= Request =
Quote the records word for word, starting at the line that contains "Find the location of a particular element." and stopping after the last line of the records. Leave out the pictures.

--*--

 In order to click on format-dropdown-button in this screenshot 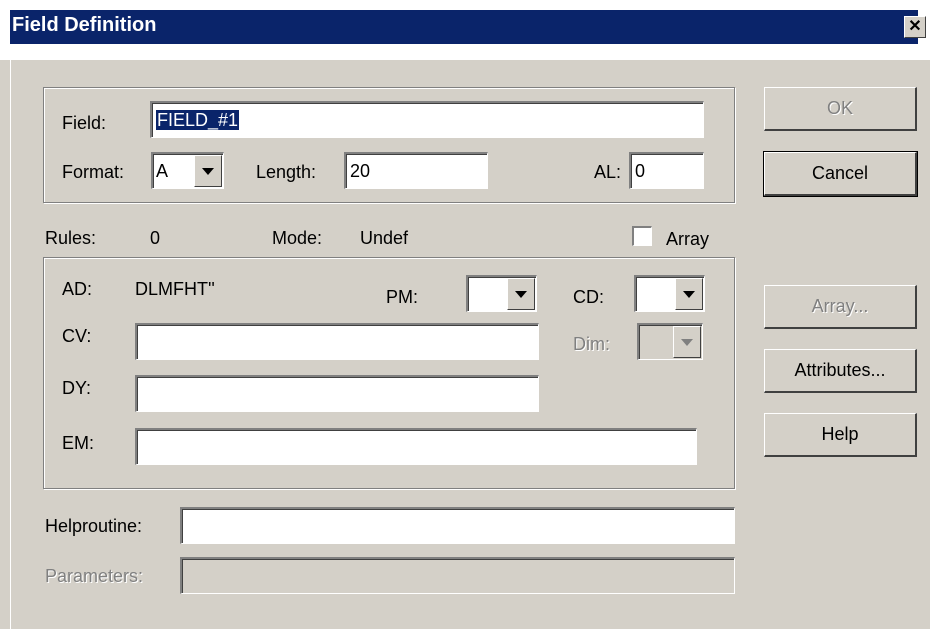, I will do `click(208, 171)`.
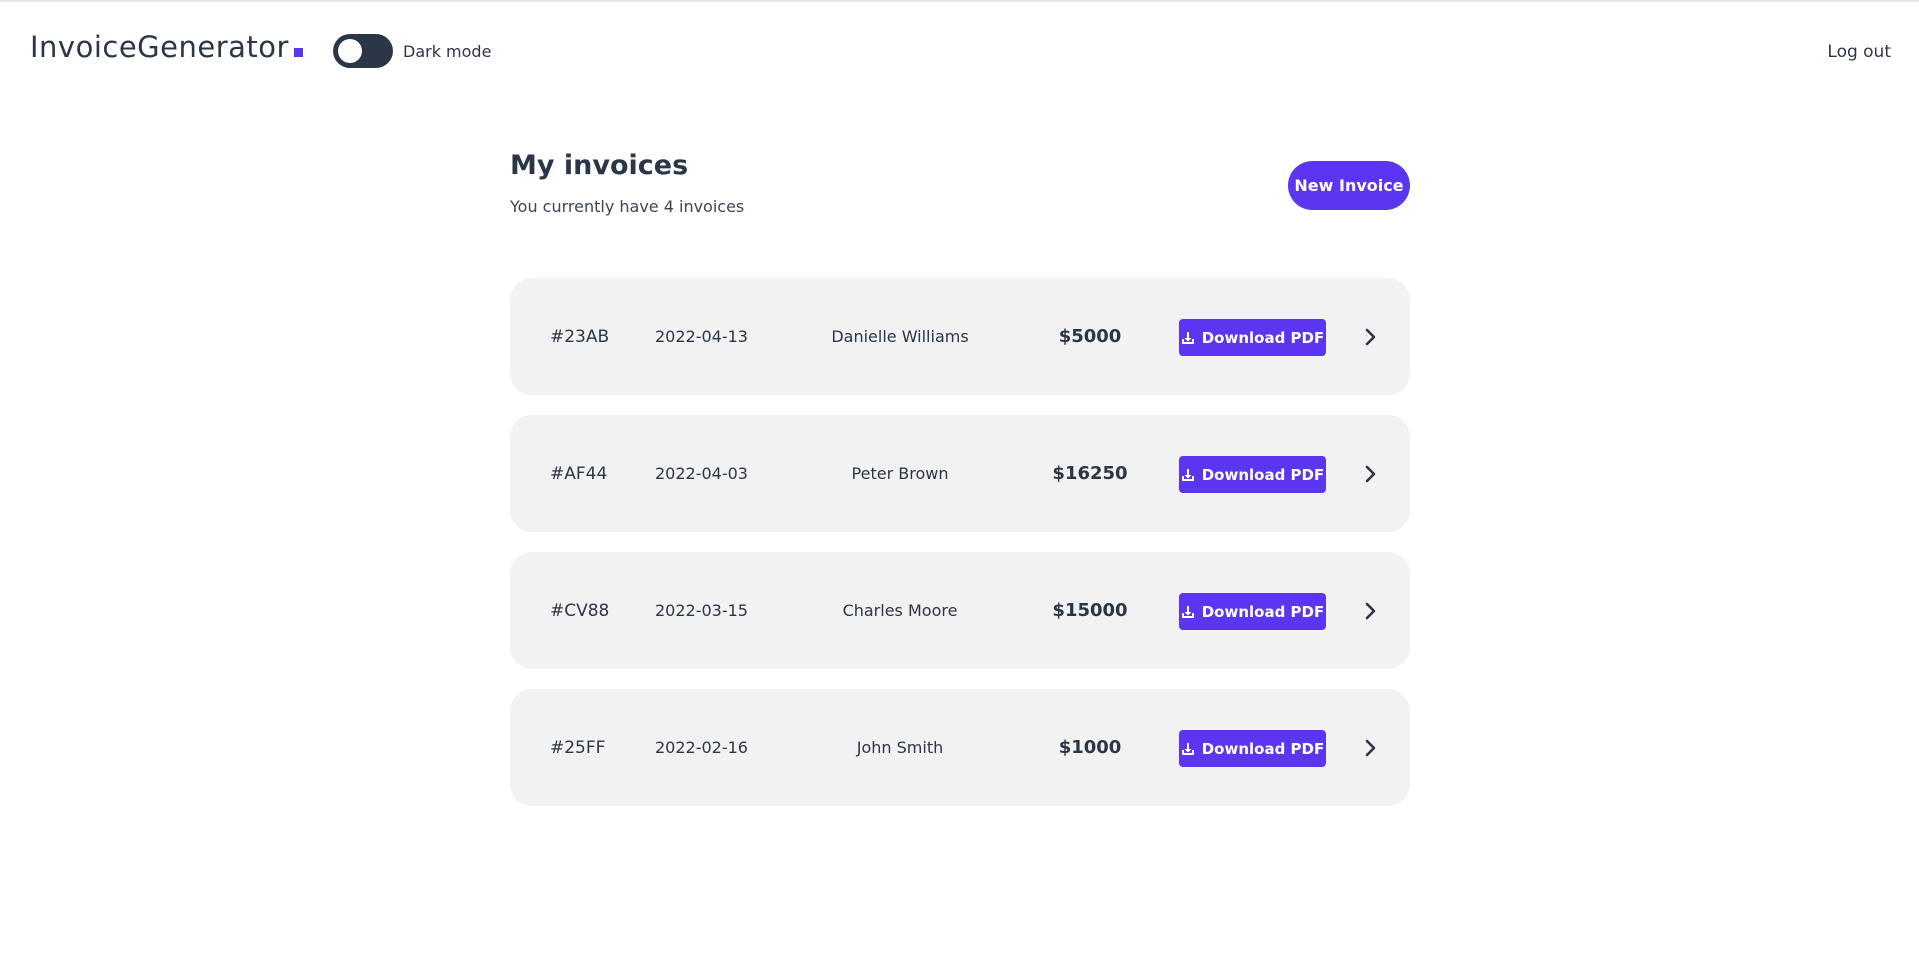 The width and height of the screenshot is (1919, 971). I want to click on invoice-id: #AF44, so click(579, 474).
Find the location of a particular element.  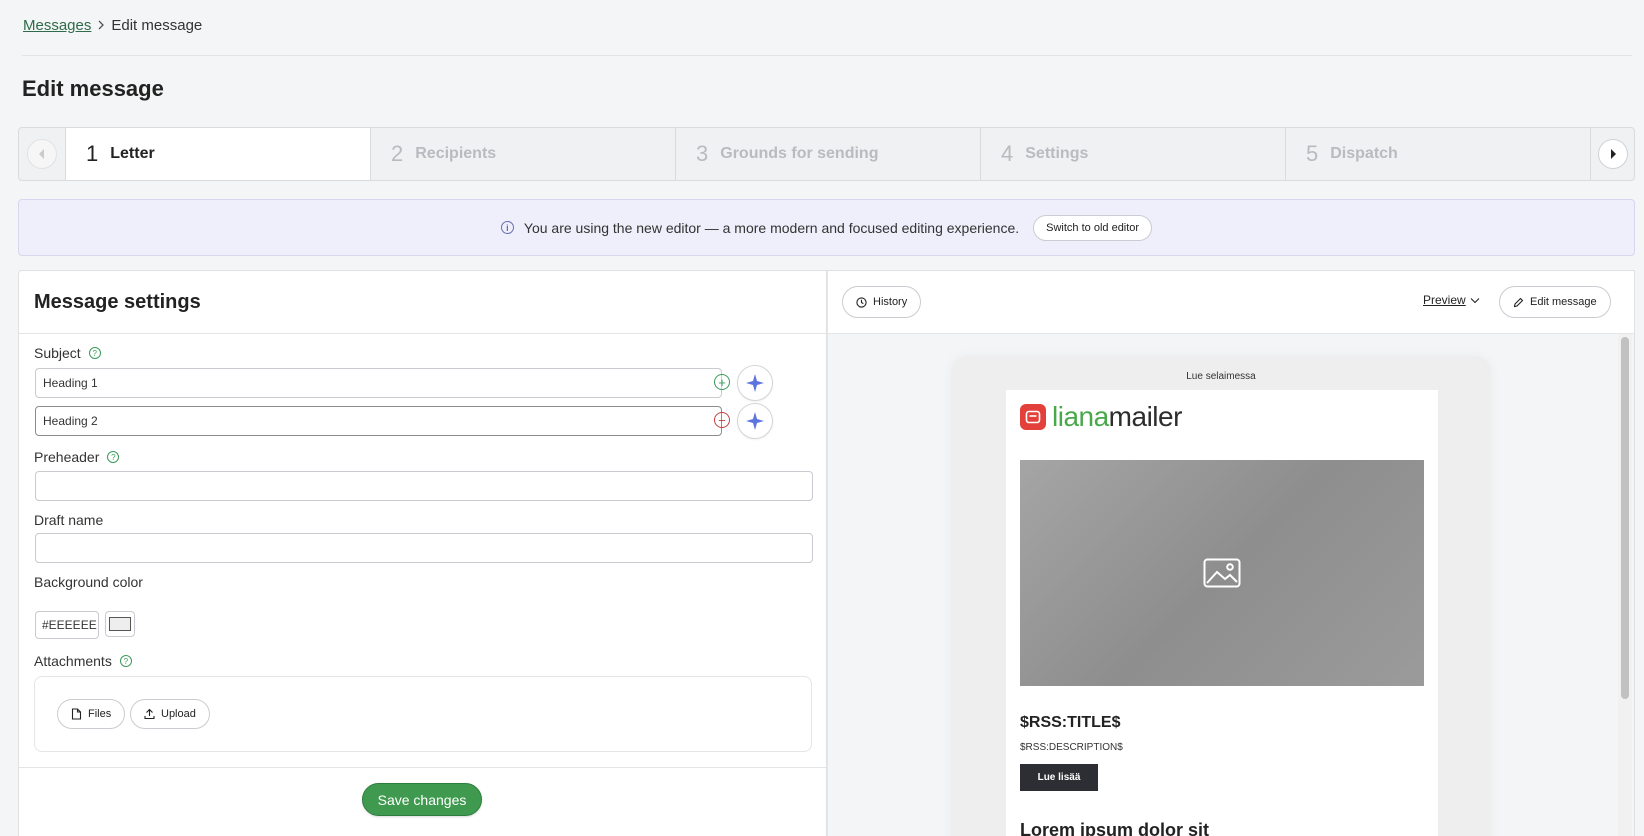

hero-image-placeholder is located at coordinates (1222, 573).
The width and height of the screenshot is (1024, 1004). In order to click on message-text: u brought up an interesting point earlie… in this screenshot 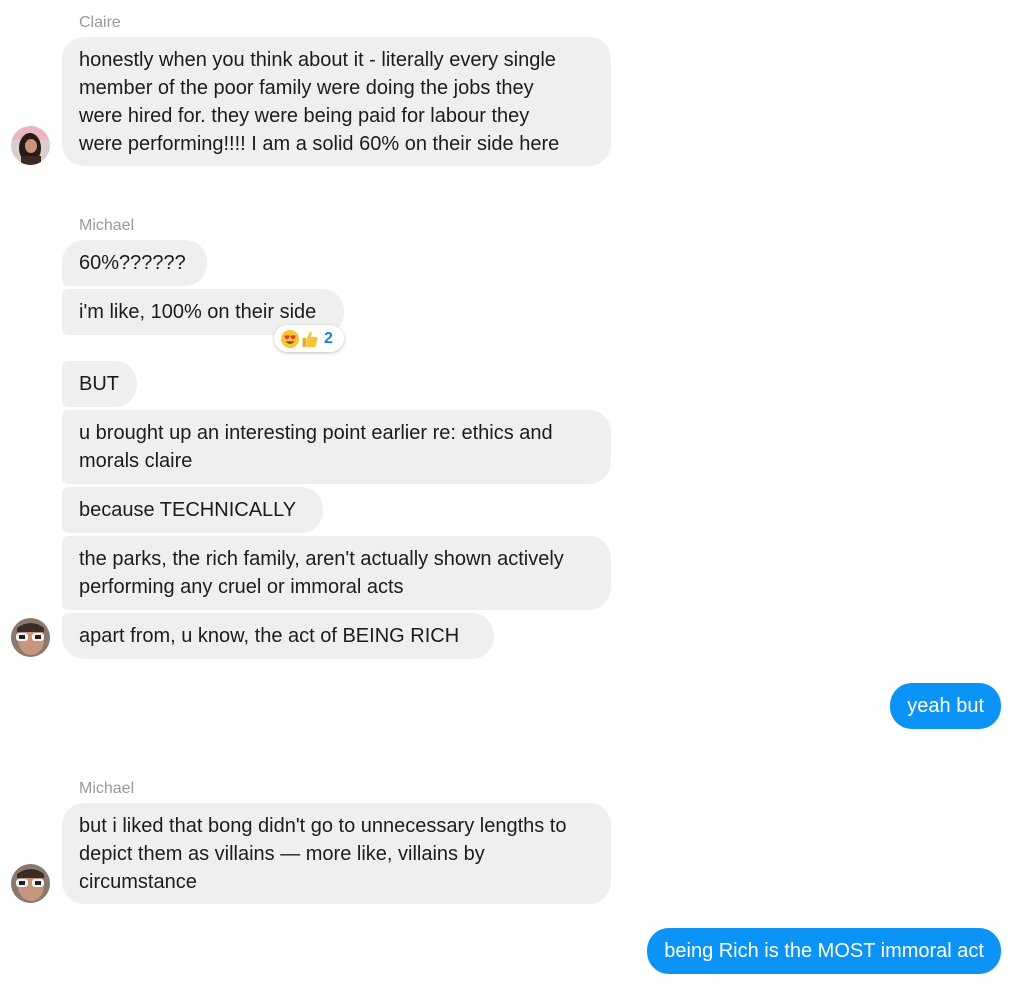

--*--

= Answer section =
Find the location of a particular element.  

hero-image-placeholder is located at coordinates (1222, 573).
The width and height of the screenshot is (1024, 1004). In order to click on message-text: u brought up an interesting point earlie… in this screenshot 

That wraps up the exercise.